Larne leads way in enjoying shared culture

- BY MARK BAIN

DESPITE living on a small island where cultures collide, it’s not too often you can find the traditions of green and orange sitting as comfortabl­y side by side as in Larne.

It’s a town where the annual Irish Dancing Festival takes place in an Orange Hall, where Irish dancing has been enjoyed by all, and where one family in particular has immersed itself in both.

On Thursday night Jim King accepted his 50-year jewel after half a century in the Orange Order with LOL 884.

His daughter Angeline has embraced Irish dancing and the Irish language.
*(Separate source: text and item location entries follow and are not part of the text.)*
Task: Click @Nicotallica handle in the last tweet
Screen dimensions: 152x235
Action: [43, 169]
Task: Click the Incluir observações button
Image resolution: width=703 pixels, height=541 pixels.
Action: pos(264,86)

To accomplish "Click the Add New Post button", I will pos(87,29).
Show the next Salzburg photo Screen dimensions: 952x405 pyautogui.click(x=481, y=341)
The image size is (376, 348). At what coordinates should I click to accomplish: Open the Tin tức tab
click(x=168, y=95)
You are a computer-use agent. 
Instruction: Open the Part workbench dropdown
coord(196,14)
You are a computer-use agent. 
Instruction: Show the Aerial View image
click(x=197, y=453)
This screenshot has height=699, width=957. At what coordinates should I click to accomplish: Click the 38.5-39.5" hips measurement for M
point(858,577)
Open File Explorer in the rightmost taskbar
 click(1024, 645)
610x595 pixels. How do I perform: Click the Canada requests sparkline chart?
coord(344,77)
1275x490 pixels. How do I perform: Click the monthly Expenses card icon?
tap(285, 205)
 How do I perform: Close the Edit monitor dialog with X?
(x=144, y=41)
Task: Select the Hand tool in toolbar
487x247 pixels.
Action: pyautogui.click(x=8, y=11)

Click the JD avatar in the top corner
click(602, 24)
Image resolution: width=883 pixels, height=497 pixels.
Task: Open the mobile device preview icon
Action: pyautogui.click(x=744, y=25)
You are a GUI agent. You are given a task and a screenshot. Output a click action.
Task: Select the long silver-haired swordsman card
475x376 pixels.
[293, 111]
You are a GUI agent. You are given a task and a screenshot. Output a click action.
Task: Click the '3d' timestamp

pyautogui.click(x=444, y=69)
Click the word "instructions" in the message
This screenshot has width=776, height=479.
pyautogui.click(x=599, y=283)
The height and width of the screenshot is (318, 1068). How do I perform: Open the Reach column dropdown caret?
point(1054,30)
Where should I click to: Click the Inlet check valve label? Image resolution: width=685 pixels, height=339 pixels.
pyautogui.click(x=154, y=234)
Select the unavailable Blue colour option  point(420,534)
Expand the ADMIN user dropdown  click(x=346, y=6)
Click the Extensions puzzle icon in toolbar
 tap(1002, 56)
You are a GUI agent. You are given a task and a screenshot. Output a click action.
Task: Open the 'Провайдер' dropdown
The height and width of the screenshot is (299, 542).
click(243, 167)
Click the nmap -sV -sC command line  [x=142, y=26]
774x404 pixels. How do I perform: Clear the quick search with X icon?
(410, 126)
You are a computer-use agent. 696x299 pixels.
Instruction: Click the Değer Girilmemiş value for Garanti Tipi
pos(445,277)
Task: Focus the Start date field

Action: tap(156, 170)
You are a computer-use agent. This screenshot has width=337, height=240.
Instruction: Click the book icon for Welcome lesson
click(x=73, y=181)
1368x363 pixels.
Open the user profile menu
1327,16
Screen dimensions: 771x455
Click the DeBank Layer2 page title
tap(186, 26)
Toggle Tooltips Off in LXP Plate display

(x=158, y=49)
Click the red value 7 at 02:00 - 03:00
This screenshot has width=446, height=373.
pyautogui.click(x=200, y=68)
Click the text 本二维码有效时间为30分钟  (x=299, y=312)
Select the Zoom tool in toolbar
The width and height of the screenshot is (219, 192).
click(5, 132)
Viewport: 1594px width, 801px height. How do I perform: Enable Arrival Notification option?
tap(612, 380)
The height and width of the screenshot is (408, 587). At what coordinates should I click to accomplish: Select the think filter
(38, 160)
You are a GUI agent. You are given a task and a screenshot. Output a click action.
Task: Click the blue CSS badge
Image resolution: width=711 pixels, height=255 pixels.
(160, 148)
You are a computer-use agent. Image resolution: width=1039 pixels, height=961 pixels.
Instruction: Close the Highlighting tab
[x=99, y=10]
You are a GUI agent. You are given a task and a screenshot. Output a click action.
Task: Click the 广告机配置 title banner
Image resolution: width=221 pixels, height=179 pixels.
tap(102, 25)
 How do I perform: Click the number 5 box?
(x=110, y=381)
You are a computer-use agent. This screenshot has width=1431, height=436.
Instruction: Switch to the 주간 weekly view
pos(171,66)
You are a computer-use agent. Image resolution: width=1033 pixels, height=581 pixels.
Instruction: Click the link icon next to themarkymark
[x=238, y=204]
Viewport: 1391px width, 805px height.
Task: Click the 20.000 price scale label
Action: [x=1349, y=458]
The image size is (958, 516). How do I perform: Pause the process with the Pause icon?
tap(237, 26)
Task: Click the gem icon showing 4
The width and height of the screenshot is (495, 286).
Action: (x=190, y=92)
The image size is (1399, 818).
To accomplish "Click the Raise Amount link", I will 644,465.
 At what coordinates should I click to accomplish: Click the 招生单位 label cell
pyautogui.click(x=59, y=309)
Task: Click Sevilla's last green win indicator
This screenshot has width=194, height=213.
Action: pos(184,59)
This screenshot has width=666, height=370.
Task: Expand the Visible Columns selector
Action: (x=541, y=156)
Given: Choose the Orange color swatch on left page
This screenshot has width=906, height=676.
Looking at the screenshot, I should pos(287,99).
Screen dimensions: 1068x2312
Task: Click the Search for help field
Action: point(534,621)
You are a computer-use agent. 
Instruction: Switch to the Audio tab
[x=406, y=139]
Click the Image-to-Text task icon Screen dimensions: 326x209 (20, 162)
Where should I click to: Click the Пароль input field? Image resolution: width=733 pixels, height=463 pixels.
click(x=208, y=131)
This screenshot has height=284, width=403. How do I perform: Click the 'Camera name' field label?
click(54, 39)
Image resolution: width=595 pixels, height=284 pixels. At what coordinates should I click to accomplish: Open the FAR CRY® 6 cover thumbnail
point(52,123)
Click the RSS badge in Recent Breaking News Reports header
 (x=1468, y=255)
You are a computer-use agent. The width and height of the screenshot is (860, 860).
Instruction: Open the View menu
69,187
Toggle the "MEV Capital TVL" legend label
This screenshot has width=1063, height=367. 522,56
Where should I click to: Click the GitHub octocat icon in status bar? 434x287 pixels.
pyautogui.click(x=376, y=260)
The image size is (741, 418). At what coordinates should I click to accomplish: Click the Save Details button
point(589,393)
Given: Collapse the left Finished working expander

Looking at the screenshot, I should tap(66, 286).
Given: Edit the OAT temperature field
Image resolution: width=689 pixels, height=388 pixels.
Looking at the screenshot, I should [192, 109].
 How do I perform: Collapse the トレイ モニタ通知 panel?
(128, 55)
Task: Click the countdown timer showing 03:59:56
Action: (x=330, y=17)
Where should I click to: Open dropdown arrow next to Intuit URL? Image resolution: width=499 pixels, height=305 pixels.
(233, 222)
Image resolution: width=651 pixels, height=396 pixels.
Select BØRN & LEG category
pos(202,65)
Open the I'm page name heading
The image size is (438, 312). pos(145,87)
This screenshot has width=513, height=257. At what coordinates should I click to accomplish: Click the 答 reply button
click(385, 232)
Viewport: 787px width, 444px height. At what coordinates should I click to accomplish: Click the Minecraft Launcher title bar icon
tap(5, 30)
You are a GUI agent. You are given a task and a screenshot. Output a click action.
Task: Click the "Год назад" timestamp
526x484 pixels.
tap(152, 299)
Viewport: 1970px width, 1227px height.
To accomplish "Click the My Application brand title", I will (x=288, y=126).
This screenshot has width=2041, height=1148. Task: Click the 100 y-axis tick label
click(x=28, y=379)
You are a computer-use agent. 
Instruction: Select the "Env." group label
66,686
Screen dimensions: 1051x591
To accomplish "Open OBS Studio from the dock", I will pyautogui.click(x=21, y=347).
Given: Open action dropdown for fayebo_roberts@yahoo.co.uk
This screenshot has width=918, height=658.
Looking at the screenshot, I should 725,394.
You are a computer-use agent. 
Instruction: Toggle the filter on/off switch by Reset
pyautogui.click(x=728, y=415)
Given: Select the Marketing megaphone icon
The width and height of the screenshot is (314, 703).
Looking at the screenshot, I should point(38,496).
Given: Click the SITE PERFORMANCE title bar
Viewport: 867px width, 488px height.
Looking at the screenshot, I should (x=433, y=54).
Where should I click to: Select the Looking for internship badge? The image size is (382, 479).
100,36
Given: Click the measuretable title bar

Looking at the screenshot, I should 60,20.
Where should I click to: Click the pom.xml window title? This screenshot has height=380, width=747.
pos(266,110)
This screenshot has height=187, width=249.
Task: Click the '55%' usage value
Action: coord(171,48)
As a writer of several books, and about to take up a role as writer in residence at Ulster University in September, Angeline always felt it was important to study language.

Her latest book Dusty Bluebells includes passages in Ulster-scots.

Several years ago her enthusiasm for words and their history brought Irish to the town when she invited language campaigner Linda Ervine along for a taster session.

Afraid she might be the only person attending, she roped in her father to go along, but she need not have worried.

“I’d always wanted to learn Irish,” she said.

“I put out a message to members of the Larne Renovation

Regenerati­on group and immediatel­y around 50 people signed up to come along.

“I thought some might drop out, so I rounded up the family and everyone really enjoyed it.”

Dad Jim was one of those brought along, and he said there was a long tradition of embracing traditions in the harbour town.

“The Victoria Orange Hall has been packed year after year for Irish dancing festivals,” he explained.

“And in my own view you can’t be in a Christian organisati­on like the Orange Lodge without embracing your neighbours.

“When I was growing up in Larne there was always just one community. I see myself as British and Irish. So much of our history is shared. It’s a history of community.”

The Irish classes have continued for three years now, though curtailed recently by Covid-19, but they were just the latest in a tradition of cultural crossovers in Larne.

“I had always been an Irish dancer, and it was when I got word back from my publisher in Dublin that a passage in my novel A Belfast Tale was not accurate because there were some Protestant Irish dancers in it, I thought it was worth delving into,” Angeline added.

What followed was another book, looking at the tradition of Irish festivals, dispelling the myth that Protestant­s don’t dance. Irish Dancing: The Festival Story was published in 2018.

“Irish folk dancing was extremely popular in my home town, where it’s common to find families with four, five or even six generation­s of dancers. In Larne Irish dancing has a legacy stretching back to the first Irish folk dancing festival in 1928,” she said.

“In the 1800s solo Irish dancing was simply called step dancing, and when the men of the Orange Order provided a party piece at the end of an installati­on or social event.

“The social dances among Catholics and Protestant­s were known as ‘country dances’, renamed ceili dances by the Gaelic League in London in the late 1890s.

“It’s important people know the story of our shared culture.”